Groundbreaking technology brings broadband access to Manassa

Courtesy photo Jade Communications Ribbon cutting ceremony with North Conejos School District students, Exec Director of DOLA Rick Garcia and Jade Communications Josh Wehe.

MANASSA, CONEJOS COUNTY -- Last week, a ribbon cutting ceremony was held in the small town of Manassa, celebrating a long awaited high-speed road (that you can’t see) and a much needed new community (on top of a community that already exists).

Put more directly, it was the celebration of this small, 900+ person community getting access to broadband, the fastest of its kind, that will take the town into the future via groundbreaking “mesh technology”.

The event was the culmination of a two-year long partnership between Alamosa’s Jade Communications and the town of Manassa. According to Jade Communications co-owner and Director of Marketing Jordan Wehe, Manassa is now “officially, the fastest city in Colorado.”

That’s quite a claim.

The initial conversation between Jade Communications and members of the Town Board of Manassa started as many other similar conversations held in rural communities. There was a serious need for broadband, but there were also very real and significant challenges in providing it to a small, rural and remote towns.

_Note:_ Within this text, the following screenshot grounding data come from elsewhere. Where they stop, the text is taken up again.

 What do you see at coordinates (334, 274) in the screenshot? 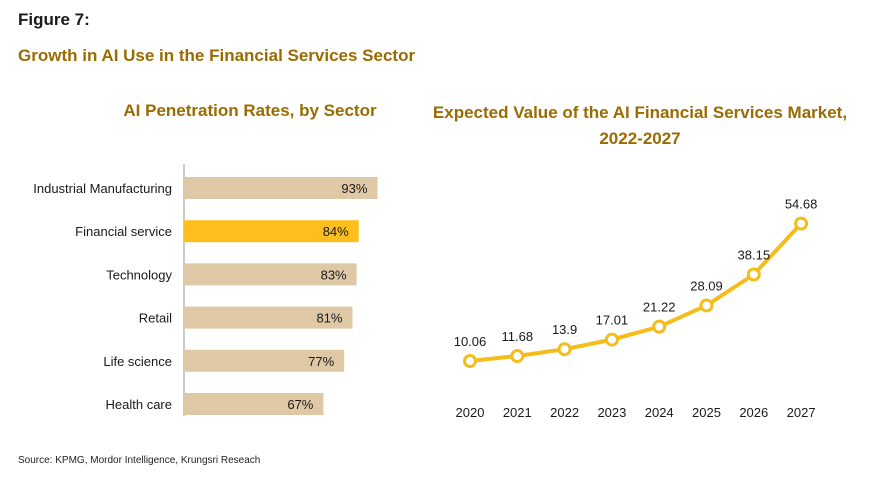
I see `bar-value-label: 83%` at bounding box center [334, 274].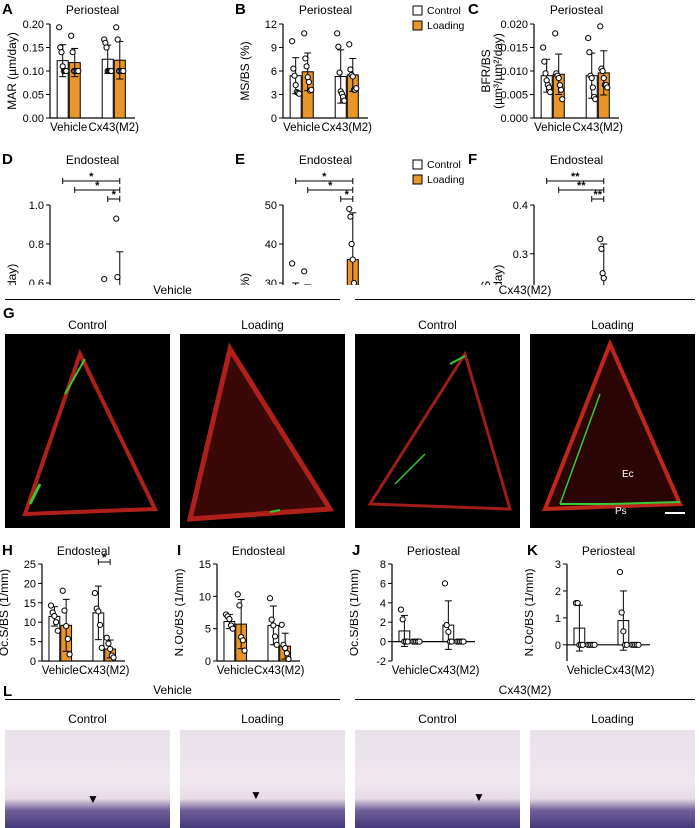 Image resolution: width=700 pixels, height=828 pixels. I want to click on y-tick-label: 10, so click(30, 623).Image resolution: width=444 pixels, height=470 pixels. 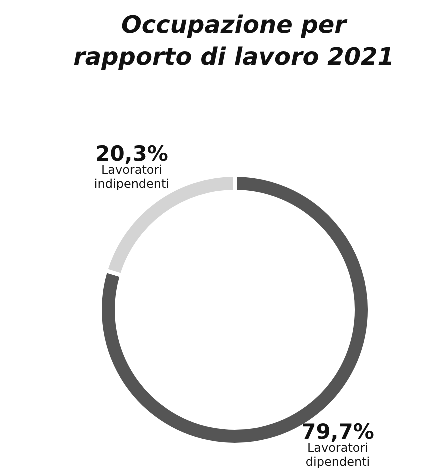 What do you see at coordinates (234, 41) in the screenshot?
I see `chart-title: Occupazione per rapporto di lavoro 2021` at bounding box center [234, 41].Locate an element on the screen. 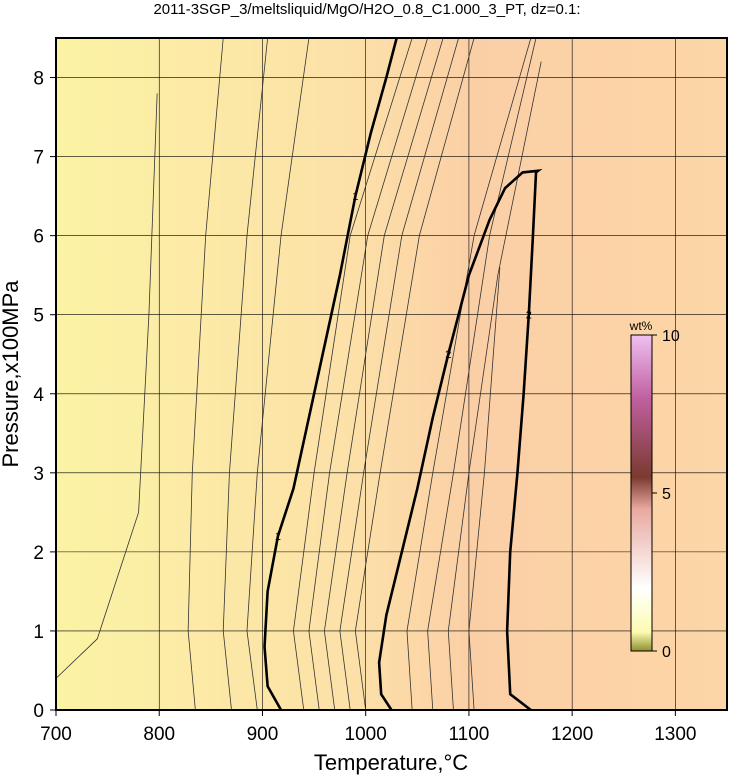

According to Wehe, Manassa has had historic struggles with technology. Those struggles were now impacting their businesses, their residents who were considering moving and students, whose lack of accessibility to technology was having a negative impact on their education. High stakes stuff.

As Megan Martinez, long-time Manassa resident and member of the Town Board, describes it, “Jade wanted to be able to supply our town with their best version of a broadband outlet. As a town board, we went back and forth with Jade for nearly two years discussing the best way to bring in a fiber optic option, but the board all agreed that burying lines wouldn’t work. We have a very old sewer and water system that runs through our town, and that made it nearly impossible for us to locate those lines at the magnitude needed to allow in-ground wiring.”

“[We] grew up here,” Jordan says, referring to himself and Jade co-owner Josh Wehe, who is the Director of Operations. “Our company believes in families, community anchors and schools and we want to promote economic development in southern Colorado. So, we just kept at it until we found the answer.”

After two years of trying to find the right solution, Jordan and Josh Wehe presented the board with that answer to their problems – a “multi-gig system” that, as Martinez puts it, could be installed without touching “a pole, street or road, ensuring no need for damage and follow-up repairs.”

The solution comes in a box “the size of a glove” installed on the roof of a house. Instead of one box sending network signals via cables to other boxes, Jade’s “mesh technology” creates its own network of broadband communication as each box communicates with the other boxes in the vicinity. “Think of a spiderweb in the sky,” says Josh. The result is a “stable, resilient, intelligent network” that continues to be operational, even if one of those boxes “takes a hit.”

The technology is revolutionary, but the capacity (that is, the speed) is what users reportedly enjoy at a rate that, according to Josh Wehe, “is 20x to 40x faster than any other type of internet in Colorado” and provides such “insane clarity” that “on a Zoom call, a person’s face just jumps out of the screen, as if you’re in the same room.”

“As a town citizen and board member I couldn’t be more pleased with this outcome,” says Martinez. “I have this multi gig system and my service has grown. I’m able to help kids with homework, have the TV streaming and do a zoom call all at once. Before this system, that wouldn’t be possible.”